[Source material]

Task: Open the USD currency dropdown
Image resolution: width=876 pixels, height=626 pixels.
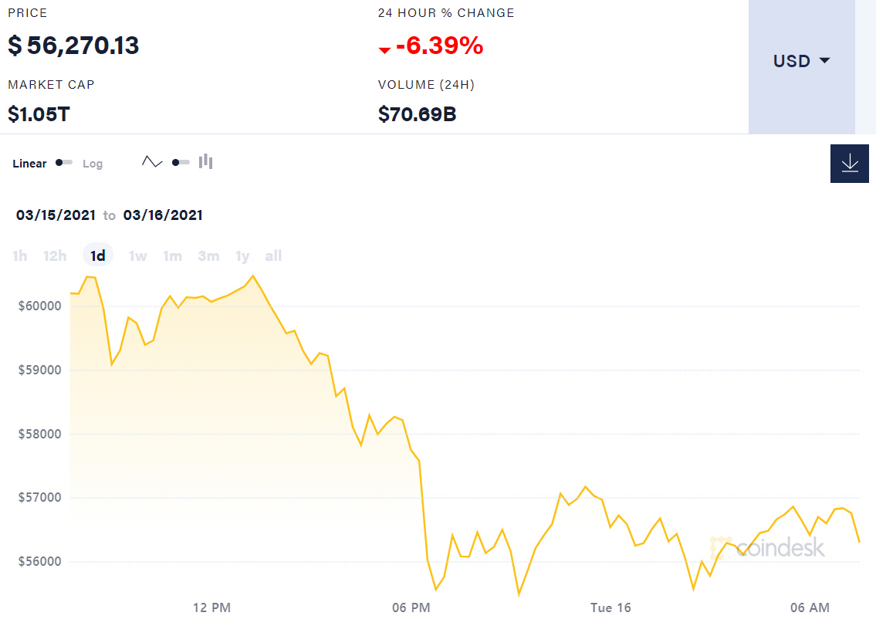Action: tap(801, 61)
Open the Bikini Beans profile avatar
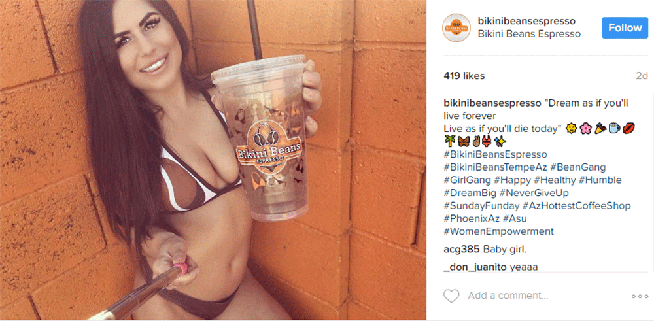The width and height of the screenshot is (654, 321). pyautogui.click(x=456, y=27)
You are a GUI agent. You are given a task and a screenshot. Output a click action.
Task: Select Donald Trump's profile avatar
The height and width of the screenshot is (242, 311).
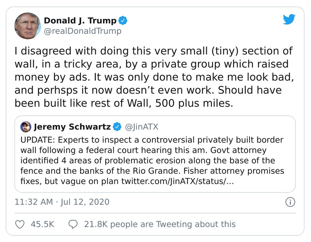pos(28,25)
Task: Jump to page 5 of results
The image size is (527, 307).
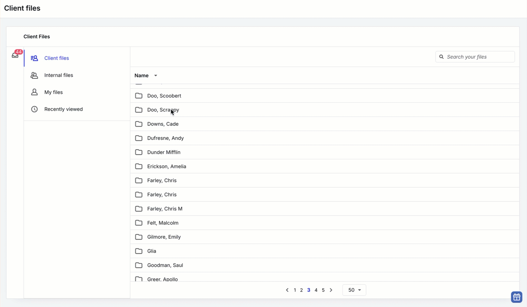Action: [323, 290]
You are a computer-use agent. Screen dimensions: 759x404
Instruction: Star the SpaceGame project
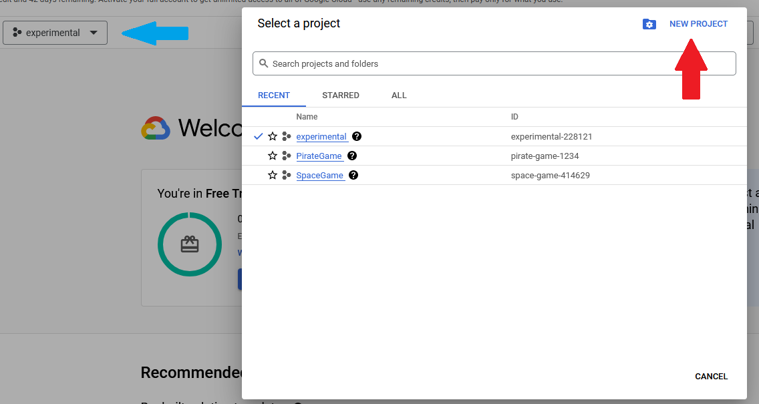coord(272,175)
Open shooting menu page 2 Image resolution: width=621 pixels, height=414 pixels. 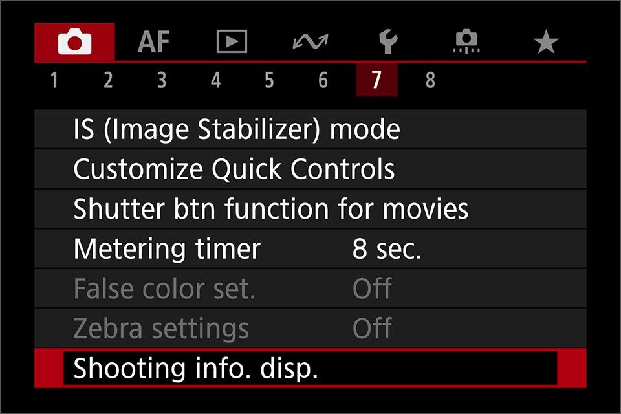[108, 80]
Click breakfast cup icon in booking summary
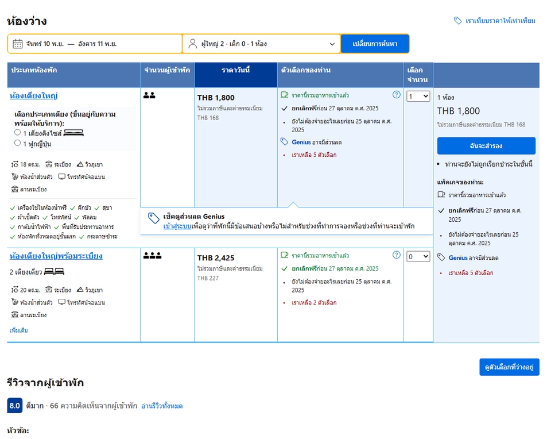Viewport: 551px width, 439px height. (441, 195)
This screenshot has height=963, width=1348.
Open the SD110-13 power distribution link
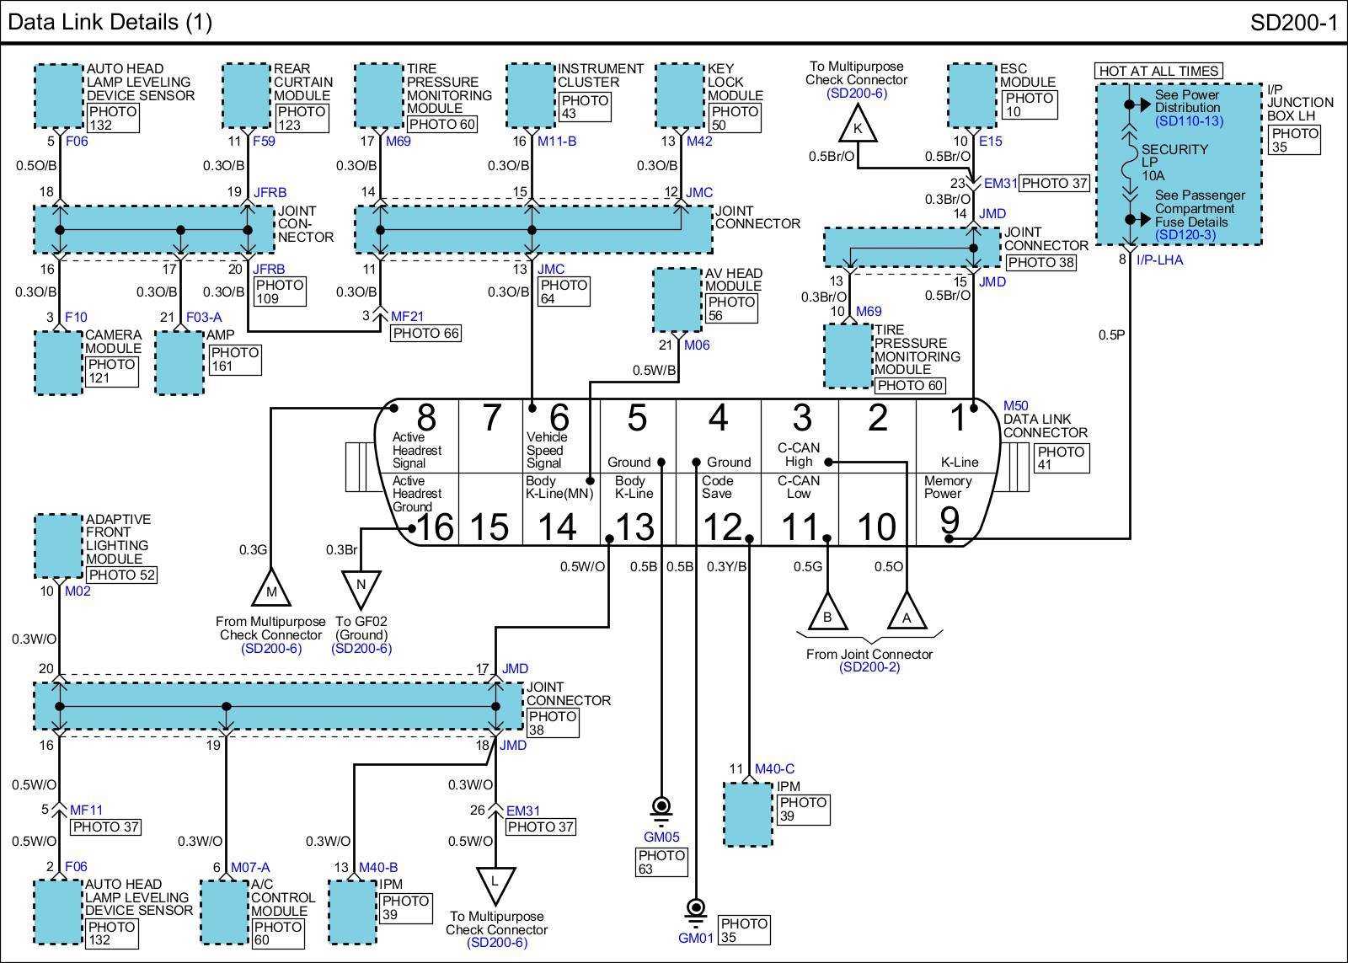tap(1189, 121)
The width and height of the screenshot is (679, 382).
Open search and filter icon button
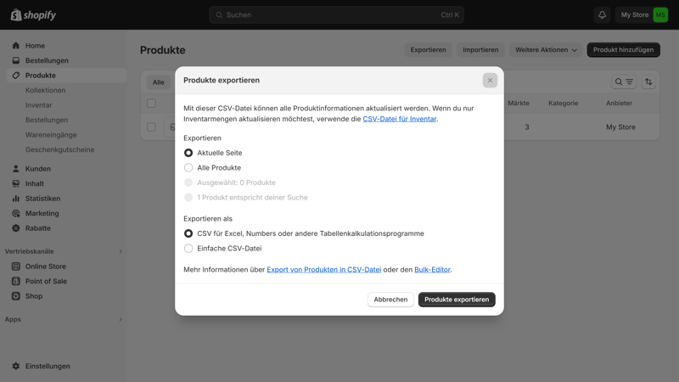point(624,82)
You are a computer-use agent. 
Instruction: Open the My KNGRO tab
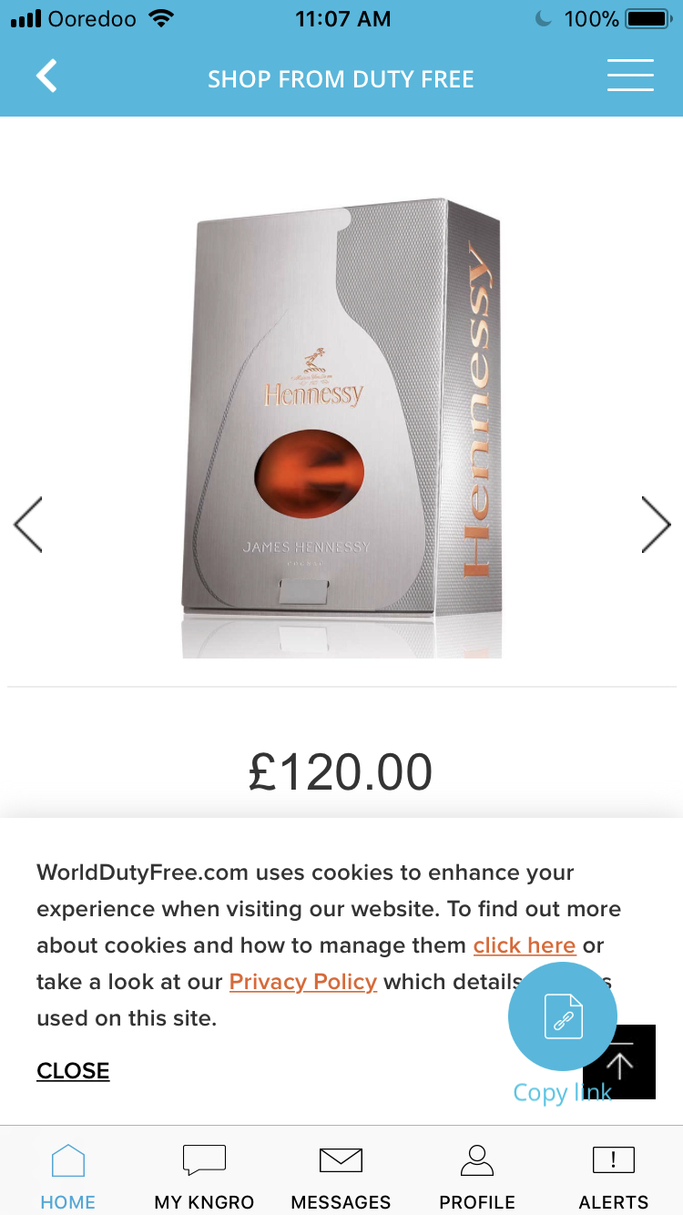coord(204,1176)
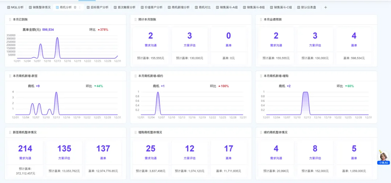
Task: Click drag handle icon of 本月已到账 card
Action: [10, 19]
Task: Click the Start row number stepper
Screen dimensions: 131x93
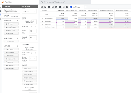Action: [x=36, y=27]
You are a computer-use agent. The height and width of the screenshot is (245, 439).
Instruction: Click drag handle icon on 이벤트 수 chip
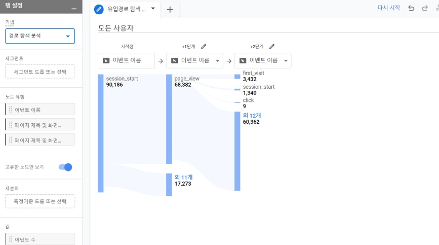[x=11, y=239]
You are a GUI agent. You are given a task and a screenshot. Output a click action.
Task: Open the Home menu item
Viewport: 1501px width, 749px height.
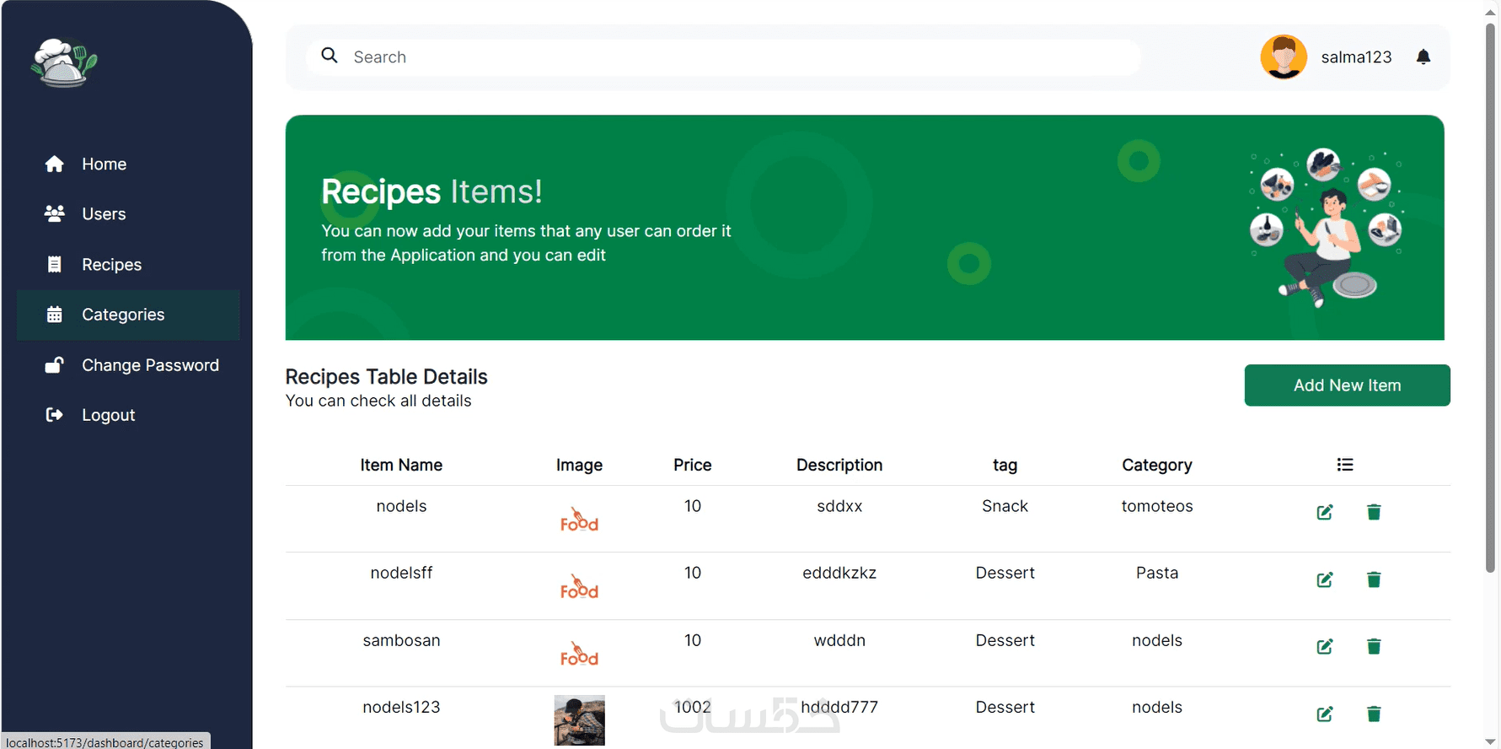(x=104, y=164)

[/Source material]

● Problem to solve
Reproduce each line in the listing above that mentions the string "computer".

● Your solution
You are a computer-use agent. Screen dimensions: 759x404
You are a computer-use agent. 
You are a computer-use agent. The height and width of the screenshot is (245, 439).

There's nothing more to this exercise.